I smile. The audience screams. And I collect my trophy from the grinning presenter. And the day begins flying by in a blur of alcohol and acceptance speeches.

A year passes. I sign autographs and do television panel shows. Until the phone stops ringing and my agent avoids me. I stay in a lot. Remain in my robes. I AM THE SON OF GOD!!! The local children laugh at me. I sit about and watch the television. All day. Every day. So I decide It’ll be good to go for a walk to the shops. So I do. And an old man smirks as he hands me my change.
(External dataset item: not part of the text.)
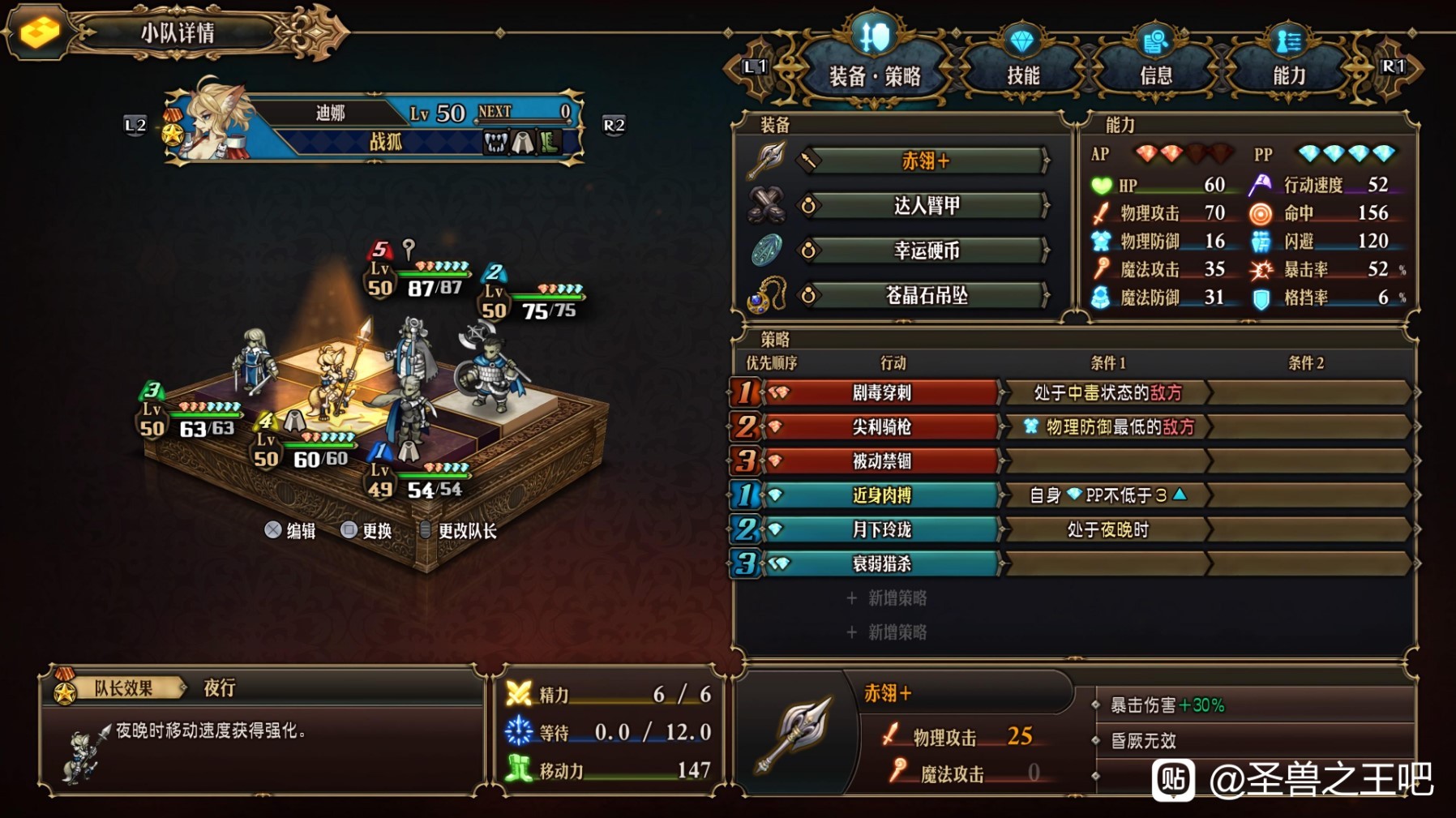Switch to the 技能 tab
This screenshot has width=1456, height=818.
(x=1026, y=73)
I walk into the city and find that little cafe I go to sometimes. It’s in the back of a little church. Betty is in there. As always. She’s balancing cups and sauces on her forearms like a pro. I look at her familiar grey perm and fluffy green cardy. She smiles at me and asks if I’m alright. I look at the floor. She goes to the kitchen and comes back with a latte for me. She places it in front of me. Without a word she gets a sticky bun too. ‘Keeping alright Alan’. I look at the floor again. Look down at my robes and wonder why no one believes me. Why has this happened? Why? Betty is frowning and looking at me. Was I speaking aloud? I keep staring at the floor.

I look at Betty, smile and stand up. ‘FOLLOW ME MY CHILDREN. I make a serious face, shut my eyes and unleash old trusty ‘I AM THE WAY. THE LIGHT. THE LORD’. I open my eyes. No one cares. People carry on munching their meals Some with wide grins. I start to feel tears pricking my eye’s and start to scream. I give up and leave. I’m just walking. Through parks and along rivers. Up back roads and over bridges. Walking, Walking, Walking. Pacing with the sacred purpose of the holy. Marching into the light. And as I march I carry my trophy tightly to my chest.